* Article
- - - - -

Wednesday, August 5, 2015

Inspecting Rolls-Royce and Bentley hydraulic systems


How to test and inspect the brake and hydraulic systems in Shadow and Spirit/Spur era Rolls-Royce and Bentley motorcars.

Disclaimer: This article describes a process whereby a knowledgeable owner can get a good approximation of a car's hydraulic system condition in the field without specialized test tools.  It is not meant to replace the procedures described in the factory workshop manuals. Rather, it recognizes that the workshop manual procedure relies on specialized hydraulic gauges which are unavailable to most owners around the world, and the need to test brakes is more widespread than the proper tools to do it.

1983 Corniche drophead (C) JE Robison

The advice in this article is provided as-is, with no warranty as to completeness.  I've done my best to illustrate a complete procedure but there are inevitably circumstances where a car might experience a hydraulic problem that would be missed by this simplified test, yet found by the factory procedures.  Always use the gauge tests if you can  





One of the more unique features of 1965-1998 Rolls-Royce motorcars is the hydraulic system.  The hydraulic system powers the brakes and the rear suspension’s height control.  These systems are legendary for their complexity and potential for bank-breaking repair costs.  In this essay I'll show you how to check yours out so you can get a sense of what's happening before disaster strikes, and hopefully avoid disaster altogether.

- - - - -

* Exercise
Write the next part of the article on inspecting Rolls-Royce and Bentley hydraulic systems, starting right after its last sentence. You won't need the listing after this text for anything.

* Supplied material
- - - - -

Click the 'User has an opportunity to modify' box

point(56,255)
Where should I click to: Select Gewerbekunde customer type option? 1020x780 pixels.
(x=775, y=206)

- - - - -

* Result
The early version of this system (1965-80) is filled with a derivative of conventional brake fluid (RR363).  RR363 is essentially brake fluid with an added lubricant.  The lubricant is needed for the engine driven pumps. Newer cars (until the advent of the Silver Seraph series) used Castrol hydraulic system mineral oil, or HSMO, which by its nature lubricates the pumps and powers the brakes.  The two fluids are not compatible.  Use of the wrong fluid in a car will cause severe system damage.  All reservoirs are clearly labeled RR363 or HSMO.

RR363 fluid reservoir as used from 1966-1980.  Note warning label and style - a simple steel container, normally painted silver as shown.  Windows to check fluid level are visible on the side.
Mineral oil reservoir (and fill bottle) from a post 1980-Rolls (1995 shown) Style varies by model year but colored warning and symbols are the same. Floats to indicate fluid level via a green dot are visible atop the reservoirs.
The fluid in these systems should be changed annually.  Some owners question the need for this, when their cars are rarely driven.  Here's why it needs to be done:  The hydraulic pumps deliver fluid to accumulators where they compress nitrogen gas under very high pressure.  The fluid is separated from the nitrogen by a rubber barrier, but it is inevitable that some nitrogen will make its way into the fluid.  This forms bubbles, and bubbles in the fluid cause the brakes to pull and act erratically.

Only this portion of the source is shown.